# Thread: Determine the measure of θ

1. ## Determine the measure of θ

The question is for the value of sin -√3/2 determine the measure of θ if π/2 θ ≤ 3π/2.

Does it have something to do with special triangles? If so how do I use it solve the problem? The answer is 4
π/3 but I don't know how to get there.

2. ## Re: Determine the measure of θ

Unit circle ... learn it, live it, love it.

3. ## Re: Determine the measure of θ

Is there another way to answer it like an equation or something? We haven't touched on the unit circle so I dont know how to use that.

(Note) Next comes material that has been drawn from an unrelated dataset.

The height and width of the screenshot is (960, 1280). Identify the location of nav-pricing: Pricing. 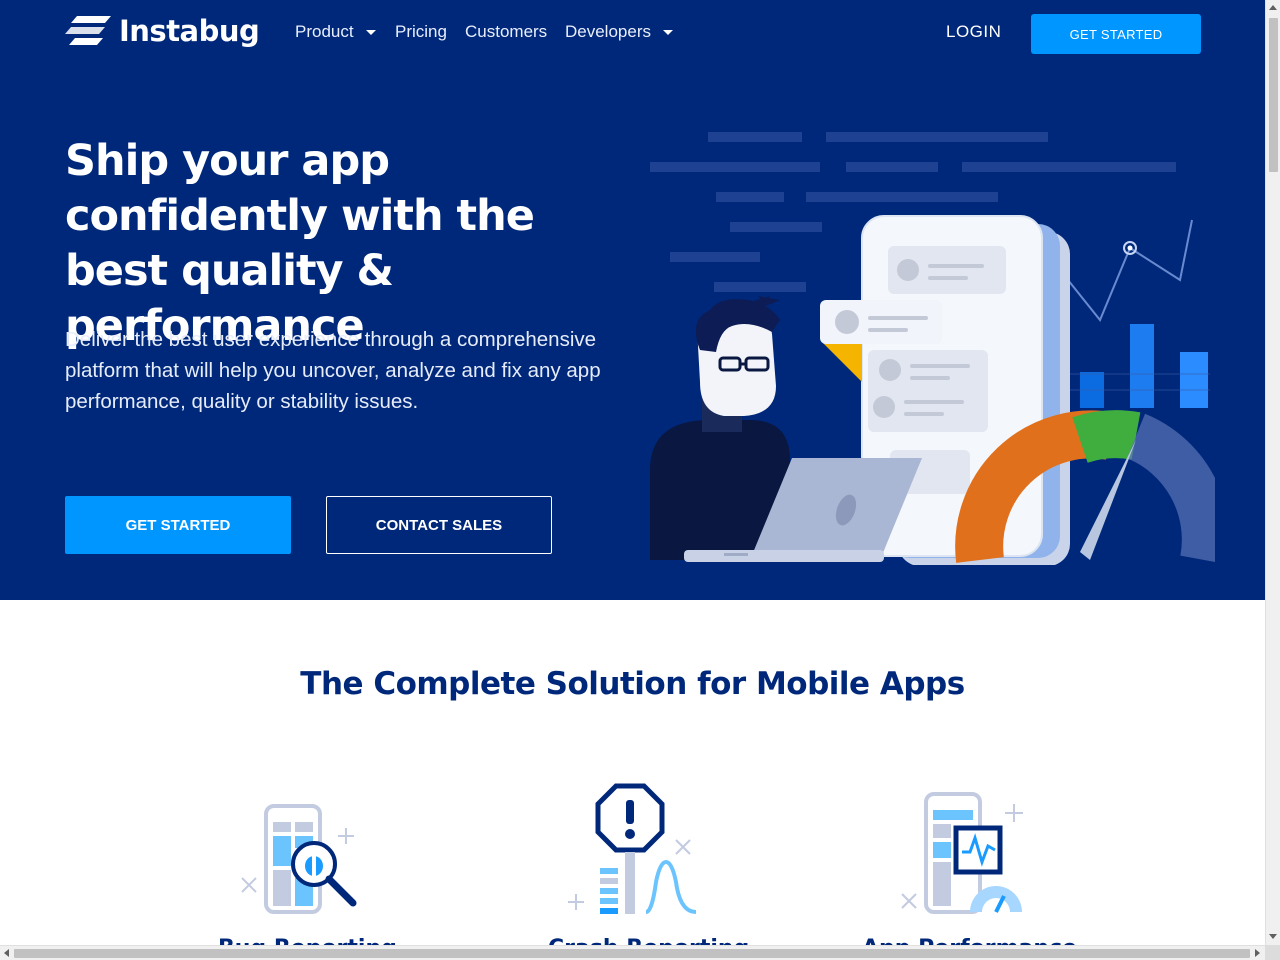
(421, 32).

4. ## Re: Determine the measure of θ

Start with an equilateral triangle with each side of length 1. The line from any vertex perpendicular to the opposite side divides that triangle into two right triangles. Further, the that line bisects the angle at the vertex and bisects the opposite side. Since all three angles in an equilateral triangle are $\pi/3$ radians (60 degrees) the angle at the bisected vertex is $\pi/6$ (30 degrees).

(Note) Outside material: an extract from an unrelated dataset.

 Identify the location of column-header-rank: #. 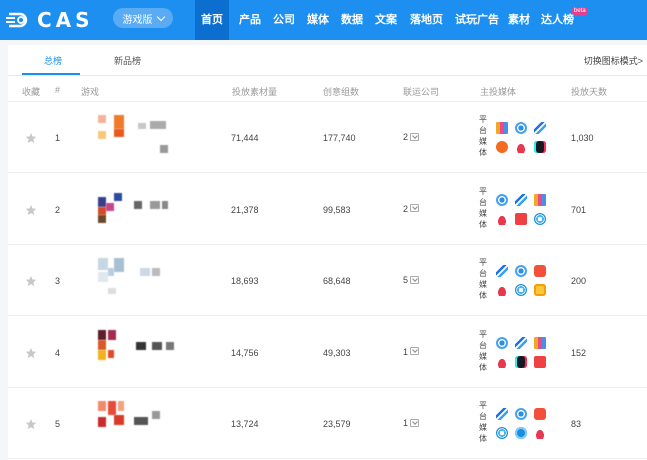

Further, the length of the side "adjacent" to the $\pi/6$ (30 degrees) angle is $\frac{1}{2}$ and, by the Pythagorean theorem, the side "opposite" the $\pi/3$ (60 degrees) angle is $\sqrt{1- 1/4}= \sqrt{3/4}= \frac{\sqrt{3}}{2}$ while the hypotenuse has length 1.

So $sin(\pi/3)= sin(60)= \frac{\frac{\sqrt{3}}{2}}{1}= \frac{\sqrt{3}}{2}$
$cos(\pi/3)= \cos(60)= \frac{\frac{1}{2}}{1}= \frac{1}{2}$
$tan(\pi/3)= tan(60)= \frac{\frac{\sqrt{3}}{2}}{\frac{1}{2}}= \sqrt{3}$.
secant, cosecant, and cotangent are the reciprocals of those.

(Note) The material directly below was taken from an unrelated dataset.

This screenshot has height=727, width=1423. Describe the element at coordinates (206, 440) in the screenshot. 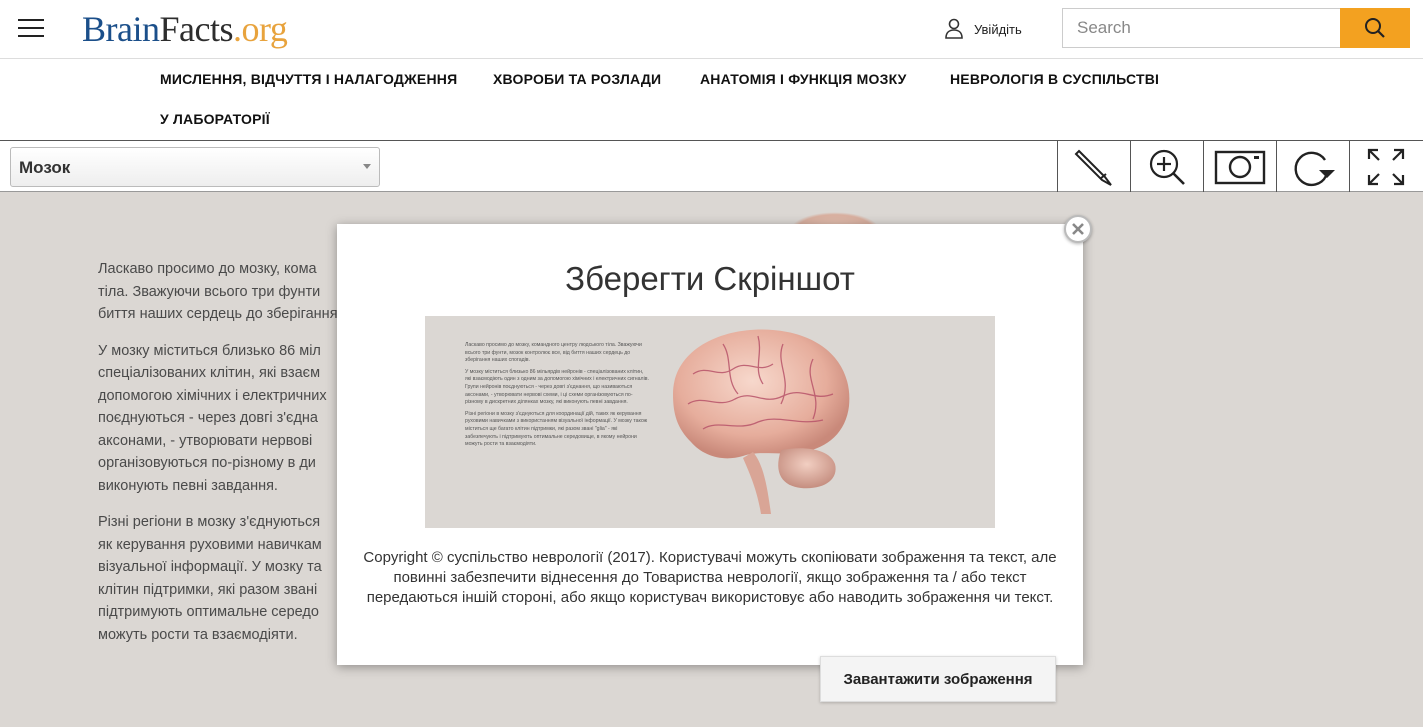

I see `intro-line: аксонами, - утворювати нервові` at that location.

And, of course, the complementary angle, $\pi/6$ (30 degrees) has
$cos(\pi/3)= sin(60)= \frac{\frac{\sqrt{3}}{2}}{1}= \frac{\sqrt{3}}{2}$
$sin(\pi/3)= \cos(60)= \frac{\frac{1}{2}}{1}= \frac{1}{2}$
$cot(\pi/3)= tan(60)= \frac{\frac{\sqrt{3}}{2}}{\frac{1}{2}}= \sqrt{3}$.

Another easy angle is $\pi/4$ radians (45 degrees). Since that is half a right angle, an isosceles right triangle with legs of length 1 has both acute angles of measure $\pi/4$ radians (45 degrees) and, by the Pythagorean theorem, hypotenuse of length
$\sqrt{2}$.

So $sin(\pi/4)= sin(45)= cos(\pi/4)= cos(45)= \frac{1}{\sqrt{2}}= \frac{\sqrt{2}}{2}$
$tan(\pi/4)= tan(45)= cot(\pi/4)= cot(45)= \frac{1}{1}= 1$.